There are a few obvious flaws in interpreting the survey as is:
sample size and sampling bias: 13% respondents amount to 700 ish people surveyed. That is fairly small. Secondly, with MIRI and AI impacts’s respective logos on the front page of the survey document, it introduces a bias into who is taking the survey, very likely it is just the people familiar with lesswrong etc who has heard of these organizations. Here’s why a lot of serious AI researchers don’t engage with MIRI et al:
MIRI hasn’t shipped a SoTA in AI alignment or AI research in the last 5-6 years
A quick look at the publications on their website shows they don’t publish at top ML conferences ( ICML, ICLR, NeurIPS, etc). Less wrong “research” is not research, it is usually philosophy and not backed by performing experiments ( “thought experiments” don’t count).
appeal to authority fallacy: a lot of people saying something doesn’t make it true, so I’d advise people to not confuse between “AI research is bad” and “a proportion of surveyed people think AI research could be bad”. Some moral outrage in the comment section takes some people feeling this way as evidence for defacto truths, while the reality is that they are contested claims.

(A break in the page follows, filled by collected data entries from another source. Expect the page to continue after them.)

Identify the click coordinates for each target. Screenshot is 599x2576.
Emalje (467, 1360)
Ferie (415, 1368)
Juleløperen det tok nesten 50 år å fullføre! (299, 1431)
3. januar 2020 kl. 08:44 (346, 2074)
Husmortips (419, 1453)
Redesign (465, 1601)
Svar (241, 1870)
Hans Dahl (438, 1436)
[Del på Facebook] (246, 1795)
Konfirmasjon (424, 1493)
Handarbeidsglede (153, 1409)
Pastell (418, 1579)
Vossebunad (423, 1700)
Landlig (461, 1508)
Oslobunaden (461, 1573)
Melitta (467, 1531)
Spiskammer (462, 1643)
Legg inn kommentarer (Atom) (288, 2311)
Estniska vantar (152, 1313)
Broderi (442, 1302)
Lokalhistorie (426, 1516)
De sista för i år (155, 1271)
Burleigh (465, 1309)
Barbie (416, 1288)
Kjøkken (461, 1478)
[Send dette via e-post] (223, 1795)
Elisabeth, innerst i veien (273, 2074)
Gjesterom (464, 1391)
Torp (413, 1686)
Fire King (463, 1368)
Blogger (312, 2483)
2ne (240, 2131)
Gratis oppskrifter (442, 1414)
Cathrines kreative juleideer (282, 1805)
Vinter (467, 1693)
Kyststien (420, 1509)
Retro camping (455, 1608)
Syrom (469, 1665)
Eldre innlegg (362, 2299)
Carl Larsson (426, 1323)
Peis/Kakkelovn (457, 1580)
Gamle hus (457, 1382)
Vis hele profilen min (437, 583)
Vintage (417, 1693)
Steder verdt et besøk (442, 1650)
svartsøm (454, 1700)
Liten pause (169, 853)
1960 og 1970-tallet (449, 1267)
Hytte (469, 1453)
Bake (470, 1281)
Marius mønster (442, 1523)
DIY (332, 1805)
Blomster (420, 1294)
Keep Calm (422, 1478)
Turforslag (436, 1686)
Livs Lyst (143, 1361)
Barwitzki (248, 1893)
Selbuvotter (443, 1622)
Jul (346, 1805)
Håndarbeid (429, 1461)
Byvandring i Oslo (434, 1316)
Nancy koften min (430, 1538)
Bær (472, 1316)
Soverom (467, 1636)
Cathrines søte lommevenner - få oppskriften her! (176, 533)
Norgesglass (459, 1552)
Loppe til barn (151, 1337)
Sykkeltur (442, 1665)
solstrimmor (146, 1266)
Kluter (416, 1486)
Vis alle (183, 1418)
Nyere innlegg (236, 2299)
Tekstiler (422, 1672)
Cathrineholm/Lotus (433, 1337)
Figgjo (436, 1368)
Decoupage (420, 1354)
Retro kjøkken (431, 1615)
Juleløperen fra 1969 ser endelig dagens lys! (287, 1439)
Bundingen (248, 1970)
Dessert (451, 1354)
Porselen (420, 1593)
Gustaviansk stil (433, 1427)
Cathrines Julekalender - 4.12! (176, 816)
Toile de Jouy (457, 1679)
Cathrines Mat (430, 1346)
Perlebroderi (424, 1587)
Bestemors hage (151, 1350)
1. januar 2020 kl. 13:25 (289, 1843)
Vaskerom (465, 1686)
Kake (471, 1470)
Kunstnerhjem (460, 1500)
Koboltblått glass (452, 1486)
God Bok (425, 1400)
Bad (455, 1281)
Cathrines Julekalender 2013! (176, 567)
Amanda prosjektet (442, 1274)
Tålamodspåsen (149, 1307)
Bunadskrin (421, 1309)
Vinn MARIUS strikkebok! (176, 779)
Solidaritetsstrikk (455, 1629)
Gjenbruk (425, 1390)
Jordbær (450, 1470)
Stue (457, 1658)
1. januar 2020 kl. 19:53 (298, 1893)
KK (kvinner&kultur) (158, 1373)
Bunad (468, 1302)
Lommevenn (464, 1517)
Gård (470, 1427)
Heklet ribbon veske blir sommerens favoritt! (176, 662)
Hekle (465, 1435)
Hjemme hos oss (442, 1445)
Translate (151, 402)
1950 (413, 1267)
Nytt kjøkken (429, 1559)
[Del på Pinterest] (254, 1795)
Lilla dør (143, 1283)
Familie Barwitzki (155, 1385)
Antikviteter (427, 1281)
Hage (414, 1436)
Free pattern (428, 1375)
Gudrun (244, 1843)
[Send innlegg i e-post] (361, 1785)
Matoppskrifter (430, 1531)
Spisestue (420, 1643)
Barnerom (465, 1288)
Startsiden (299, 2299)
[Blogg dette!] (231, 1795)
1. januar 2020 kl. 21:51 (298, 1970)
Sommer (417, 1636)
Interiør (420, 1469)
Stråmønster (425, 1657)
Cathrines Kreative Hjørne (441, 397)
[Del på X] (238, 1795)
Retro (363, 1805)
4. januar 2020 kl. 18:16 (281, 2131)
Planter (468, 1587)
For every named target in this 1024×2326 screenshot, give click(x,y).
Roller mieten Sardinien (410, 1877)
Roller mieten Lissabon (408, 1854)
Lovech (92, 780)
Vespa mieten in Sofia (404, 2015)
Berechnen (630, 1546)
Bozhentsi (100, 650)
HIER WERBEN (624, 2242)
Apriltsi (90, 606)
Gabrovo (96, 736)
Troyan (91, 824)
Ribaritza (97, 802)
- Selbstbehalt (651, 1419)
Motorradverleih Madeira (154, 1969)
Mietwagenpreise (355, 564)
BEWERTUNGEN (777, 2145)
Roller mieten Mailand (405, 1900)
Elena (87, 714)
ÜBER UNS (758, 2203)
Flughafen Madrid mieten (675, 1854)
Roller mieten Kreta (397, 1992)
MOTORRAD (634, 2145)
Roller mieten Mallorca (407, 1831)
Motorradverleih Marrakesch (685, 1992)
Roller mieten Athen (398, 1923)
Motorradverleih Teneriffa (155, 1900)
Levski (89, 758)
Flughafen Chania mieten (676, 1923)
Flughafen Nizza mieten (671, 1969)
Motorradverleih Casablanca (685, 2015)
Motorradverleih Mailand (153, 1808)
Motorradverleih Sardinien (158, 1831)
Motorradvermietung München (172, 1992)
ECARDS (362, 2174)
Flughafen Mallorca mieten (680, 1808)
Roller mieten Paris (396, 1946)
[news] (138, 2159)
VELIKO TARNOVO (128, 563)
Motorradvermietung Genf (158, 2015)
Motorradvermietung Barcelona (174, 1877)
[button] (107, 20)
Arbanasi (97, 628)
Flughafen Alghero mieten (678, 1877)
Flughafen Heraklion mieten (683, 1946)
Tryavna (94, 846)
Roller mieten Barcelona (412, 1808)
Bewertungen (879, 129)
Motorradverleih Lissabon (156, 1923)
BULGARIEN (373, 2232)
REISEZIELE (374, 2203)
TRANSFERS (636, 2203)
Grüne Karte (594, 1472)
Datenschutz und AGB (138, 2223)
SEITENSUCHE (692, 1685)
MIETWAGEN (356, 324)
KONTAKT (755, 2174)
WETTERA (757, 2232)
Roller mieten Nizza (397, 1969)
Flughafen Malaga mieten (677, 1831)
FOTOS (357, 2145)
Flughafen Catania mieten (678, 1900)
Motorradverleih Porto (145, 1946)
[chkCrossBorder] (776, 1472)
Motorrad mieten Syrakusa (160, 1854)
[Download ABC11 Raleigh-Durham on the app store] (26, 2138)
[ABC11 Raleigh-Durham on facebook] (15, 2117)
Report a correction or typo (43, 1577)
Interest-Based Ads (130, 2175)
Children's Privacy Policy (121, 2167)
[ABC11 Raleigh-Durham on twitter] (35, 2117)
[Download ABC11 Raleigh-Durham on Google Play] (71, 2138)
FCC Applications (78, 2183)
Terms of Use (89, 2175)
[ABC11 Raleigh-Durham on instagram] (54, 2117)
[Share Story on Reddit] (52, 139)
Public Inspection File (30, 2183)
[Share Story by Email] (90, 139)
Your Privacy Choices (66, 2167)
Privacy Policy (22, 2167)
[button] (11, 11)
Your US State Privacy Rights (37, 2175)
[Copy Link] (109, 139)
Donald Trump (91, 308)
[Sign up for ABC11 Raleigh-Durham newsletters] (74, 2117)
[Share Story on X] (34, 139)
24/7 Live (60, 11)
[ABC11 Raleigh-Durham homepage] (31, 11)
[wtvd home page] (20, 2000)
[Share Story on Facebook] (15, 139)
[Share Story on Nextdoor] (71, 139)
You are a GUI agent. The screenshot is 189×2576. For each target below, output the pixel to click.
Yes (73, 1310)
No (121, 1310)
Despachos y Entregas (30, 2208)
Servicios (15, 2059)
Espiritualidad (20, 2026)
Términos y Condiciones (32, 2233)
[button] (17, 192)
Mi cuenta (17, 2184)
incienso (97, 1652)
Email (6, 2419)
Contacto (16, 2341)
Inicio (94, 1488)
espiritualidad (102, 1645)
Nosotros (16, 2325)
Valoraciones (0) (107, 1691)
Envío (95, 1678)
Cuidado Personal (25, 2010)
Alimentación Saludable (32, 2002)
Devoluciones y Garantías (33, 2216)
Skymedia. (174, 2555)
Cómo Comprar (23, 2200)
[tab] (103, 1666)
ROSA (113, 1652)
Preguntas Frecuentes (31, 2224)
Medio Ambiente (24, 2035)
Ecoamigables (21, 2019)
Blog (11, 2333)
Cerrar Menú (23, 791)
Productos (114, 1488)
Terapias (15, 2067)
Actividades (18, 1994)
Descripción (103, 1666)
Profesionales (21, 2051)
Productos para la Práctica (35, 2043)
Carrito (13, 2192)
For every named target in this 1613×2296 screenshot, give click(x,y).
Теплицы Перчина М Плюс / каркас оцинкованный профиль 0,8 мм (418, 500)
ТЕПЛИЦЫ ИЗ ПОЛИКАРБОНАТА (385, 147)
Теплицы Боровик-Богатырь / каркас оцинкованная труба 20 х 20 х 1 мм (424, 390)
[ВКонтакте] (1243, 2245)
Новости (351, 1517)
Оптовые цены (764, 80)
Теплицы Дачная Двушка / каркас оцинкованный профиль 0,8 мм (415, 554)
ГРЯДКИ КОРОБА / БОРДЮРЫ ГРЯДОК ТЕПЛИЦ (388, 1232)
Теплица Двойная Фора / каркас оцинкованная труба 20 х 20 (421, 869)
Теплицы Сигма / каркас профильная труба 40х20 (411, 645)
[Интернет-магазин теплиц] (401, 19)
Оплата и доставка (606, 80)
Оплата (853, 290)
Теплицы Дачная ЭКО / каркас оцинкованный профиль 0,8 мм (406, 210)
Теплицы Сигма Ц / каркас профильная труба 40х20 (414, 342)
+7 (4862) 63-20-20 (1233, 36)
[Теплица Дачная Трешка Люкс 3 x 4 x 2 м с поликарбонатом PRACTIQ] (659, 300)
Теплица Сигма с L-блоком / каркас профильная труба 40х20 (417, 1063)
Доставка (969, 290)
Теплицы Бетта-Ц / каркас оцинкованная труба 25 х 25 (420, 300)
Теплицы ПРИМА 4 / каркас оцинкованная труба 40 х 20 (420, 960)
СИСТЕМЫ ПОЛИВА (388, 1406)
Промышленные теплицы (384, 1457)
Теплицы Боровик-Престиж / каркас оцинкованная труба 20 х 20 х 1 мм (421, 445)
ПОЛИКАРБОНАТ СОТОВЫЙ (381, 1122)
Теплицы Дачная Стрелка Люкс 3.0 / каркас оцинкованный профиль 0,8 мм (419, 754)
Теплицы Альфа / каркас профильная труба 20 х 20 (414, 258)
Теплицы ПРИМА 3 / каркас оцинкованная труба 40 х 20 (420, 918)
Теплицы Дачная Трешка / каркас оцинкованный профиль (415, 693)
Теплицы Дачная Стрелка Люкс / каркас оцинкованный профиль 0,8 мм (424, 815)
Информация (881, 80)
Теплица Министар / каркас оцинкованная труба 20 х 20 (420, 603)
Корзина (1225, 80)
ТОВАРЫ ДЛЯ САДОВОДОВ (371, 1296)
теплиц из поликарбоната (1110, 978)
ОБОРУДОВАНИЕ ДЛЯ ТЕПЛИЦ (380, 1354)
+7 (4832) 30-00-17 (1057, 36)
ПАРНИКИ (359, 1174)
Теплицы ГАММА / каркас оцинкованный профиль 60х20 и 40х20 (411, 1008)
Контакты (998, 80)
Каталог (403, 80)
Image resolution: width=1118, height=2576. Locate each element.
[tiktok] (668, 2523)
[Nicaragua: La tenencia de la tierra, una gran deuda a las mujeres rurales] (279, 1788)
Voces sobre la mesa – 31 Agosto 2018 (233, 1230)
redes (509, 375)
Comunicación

modeling the future: Human beings are notoriously bad at modeling the future. Imagine if we ran a survey in Oct among EAs about FTX health. Not just that modeling the future is hard, but modeling the far future is exponentially harder and existential risk analyses are often incomplete because:
New improvements in AI safety research is not accounted in these projections
Multiagent dynamics of a world with multiple AIs is not modeled in catastrophic scenario projections
Multiagent dynamics with governments/stakeholders is not modeled
Phased deployment: accelerate, then align to use case, then accelerate again, as we are doing today is also not modeled. AI deployment is currently also accelerating alignment research because alignment is needed to build a useful product- a gaslighting chatbot is a bad product compared to a harmless, helpful one.
New research produces new knowledge previously not known.
Anthropic’s write up, afaik, is a nuanced take and may be a reasonable starting point for an informed and calibrated take towards AI research.
I usually don’t engage with AI takes here because it is a huge echo chamber in here but these are my two cents!
Humans need not be around to give a penalty at inference time, just like how GPT4 is not penalized by individual humans, but that the reward is learned / programmed. Even if all humans are sleeping / dead today, GPT can run inference according to the reward we preprogrammed. They are not doing pure online learning.
It is a logical fallacy to account for future increase in capabilities but not future advances in safety research. You’re claiming AGI will be an x-risk based on scaling current capabilities only, but you’re failing to scale safety. Generalization to unsafe scenarios is a situation we want to write tests for before deploying in situations where they may occur. Phase deployment should help test whether we can generalize to increasingly harder situations.
The recent push for productization is making everyone realize that alignment is a capability. A gaslighting chatbot is a bad chatbot compared to a harmless helpful one. As you can see currently, the world is phasing out AI deployment, fixing the bugs, then iterating.
Humans are unaligned in various ways, it looks like a lot of AIs will be deployed in the future, many aligned to different objectives. I’m skeptical of MIRI’s modeling of risk because y’all only talk about one super-powerful AGI that is godlike, but y’all haven’t modeled multiple companies, multiple AGIs, multiple deployments. Unlike the former, this is going to be the most likely scenario that is frequently unmentioned in forecasting. Future compute is going to be distributed among these AGIs too, so in many ways we end up at something akin to a modern society of humans.
Then why the overemphasis/obsession on doom scenario? It makes for a great robot-uprising scifi story but is unscientific. If you approximate the likelihood of future scenarios as a gaussian distribution, wiping out all humans is so extreme and long tailed that it is less likely than almost any other scenario in the set, and the least likely scenario in that set has a probability whose limit approaches to zero given the infinite set of possibilities summing up to 1.0. Given that the number of possibilities are infinite, the likelihood of any one possibility is far too small, close to zero. The likelihood of unaligned AGIs jerking each other off in a massive orgy for eternity is as likely as wiping out humans (more likely accounting for resistance to latter scenario).